Just as winemakers can develop “cellar palate” from tasting only their wines, the most dedicated chroniclers of local food, Edible staff, must expand their horizons by leaving home. But not all travel is created equal. It doesn’t have to involve crossing time zones but should illustrate new gastronomic experiences: fruits you’ve never tasted, wines you’ve never sipped, cheese you’ve never smelled.
That’s why we look forward to our annual issue of Edible‐approved trips—near and far—seen through the eyes of Long Islanders. Who better to get travel advice from than your neighbors? Folks who speak the same food language as you do, recognize the same ingredients and have the same seasonal highs and lows.
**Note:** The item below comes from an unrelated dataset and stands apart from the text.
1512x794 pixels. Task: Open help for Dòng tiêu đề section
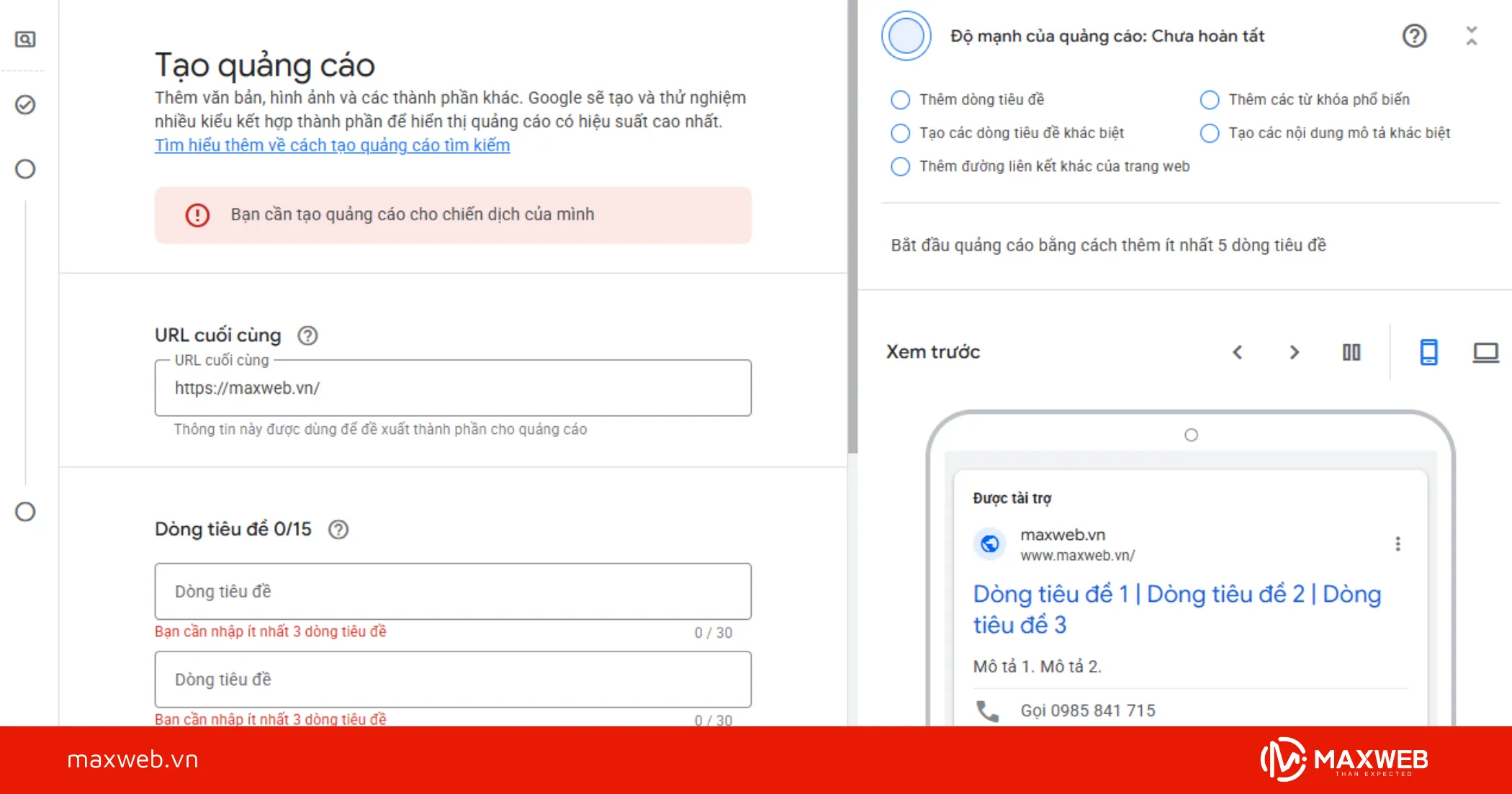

They are also likely to follow paths you frequent. On the Cross Sound Ferry to leaf peep or ski up north? Listen to Amagansett resident novelist Jessica Soffer, who has found a food home in New London, Connecticut, where she sates her hankering for strong coffee, tacos and oysters, not to mention a source for kombucha on tap and raw local milk and goat cheese curds. “What a gift,” she writes. “I think, to have both: a staycation or vacation in two spots, depending on whether I’m going or coming or somewhere in the middle.”
Or just jump on the Long Island Rail Road to Long Island City, where a brewery crawl will yield unexpected delights, as our beer columnists, husband and wife team Alicia Valeo and Kevin Breslawski, recently found. A staycation agenda can be more than adequately filled by the artisans, farmers, fishers, producers, restaurateurs and joint owners profiled in T. W. Barritt’s new book, Long Island Food. Or visit old Greece by peeling back the foil lid of a pristine jar of Nounós yogurt, made in West Babylon.
Further afield, photographer Doug Young participated in the Kinston Krawl, a tour of the revitalized North Carolinian town that thrives on eating local. Eating local is easy in Italy, as Eileen M. Duffy found on a harvest season trip to Montefalco, Italy, home of the famous wine Sagrantino di Montefalco.
Speaking of Italy, a nut farmer in Aquebogue has a dream that one day his hazelnut orchard, filled with varieties developed in the States, will help supply the confection behemoth Ferrero SpA, based in Alba, Italy, and wind up in Nutella.
Gastronomic flights not only expand the palate, they expose travelers to what makes Edible so readable: the stories of people who make our food and drink. For without them, we might as well stay home.